= Material supplied =

· · ·

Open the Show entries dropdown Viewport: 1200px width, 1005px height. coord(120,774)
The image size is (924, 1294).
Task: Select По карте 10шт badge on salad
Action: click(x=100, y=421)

· · ·

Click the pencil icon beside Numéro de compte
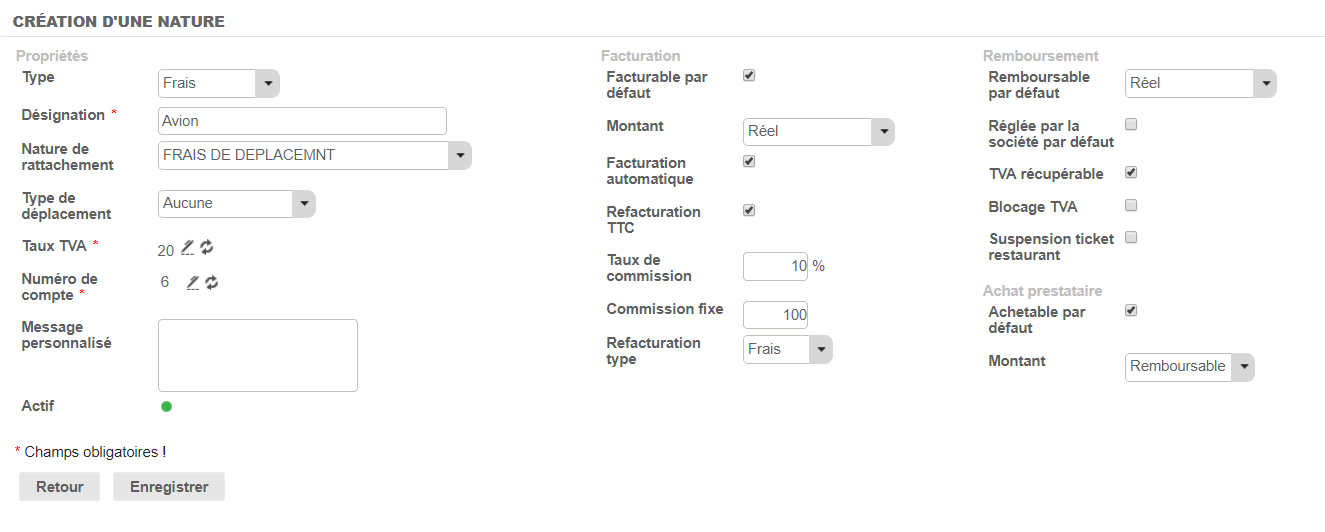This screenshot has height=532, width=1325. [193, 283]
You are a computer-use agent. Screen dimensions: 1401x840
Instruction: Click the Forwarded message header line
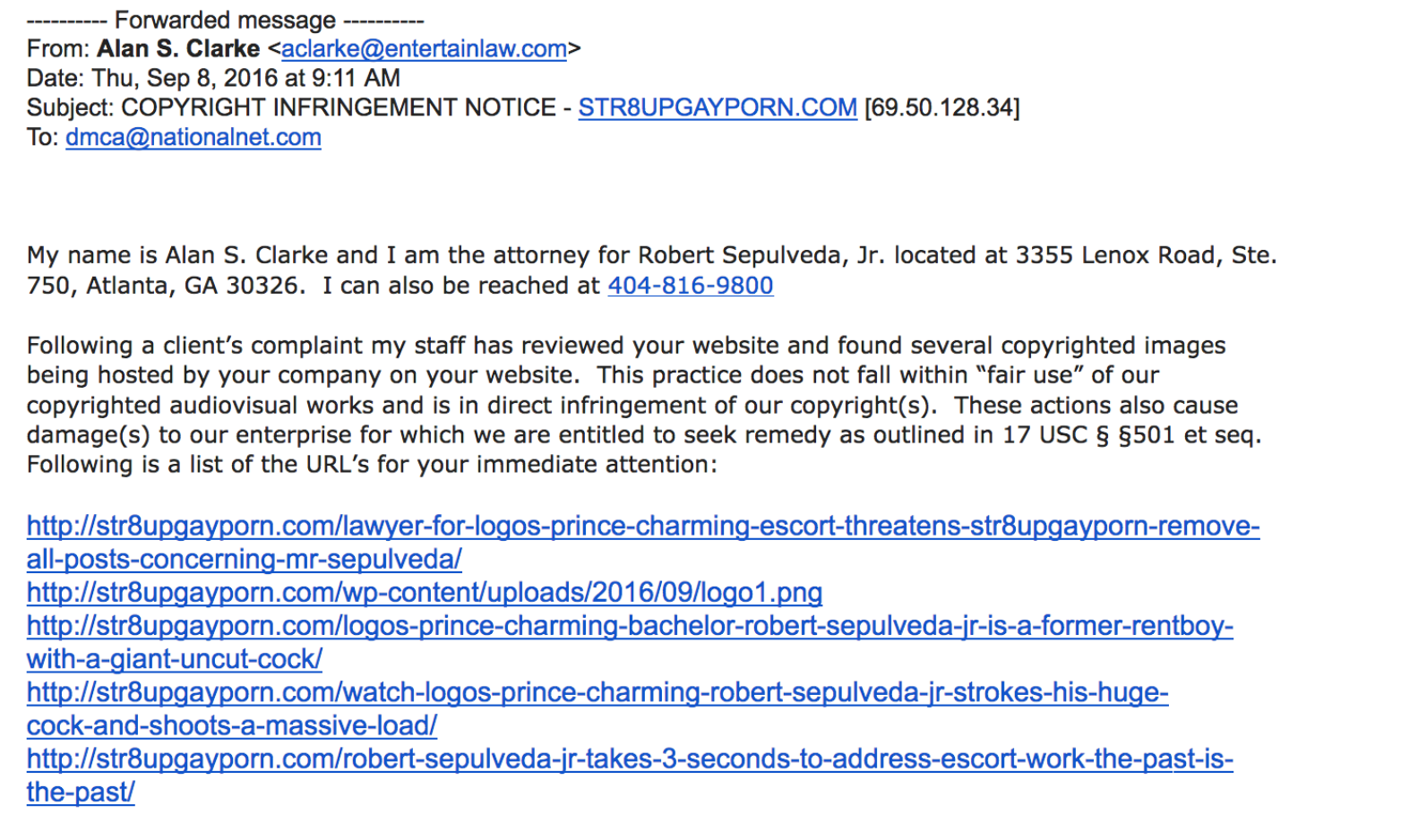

· · ·

= Task prompt =
Everything from the line with "You are a computer-use" through the line with "Instruction: Click the" in the listing above must be retyped exactly, with nothing added.

= Written response =
You are a computer-use agent. Screen dimensions: 1401x840
Instruction: Click the Forwarded message header line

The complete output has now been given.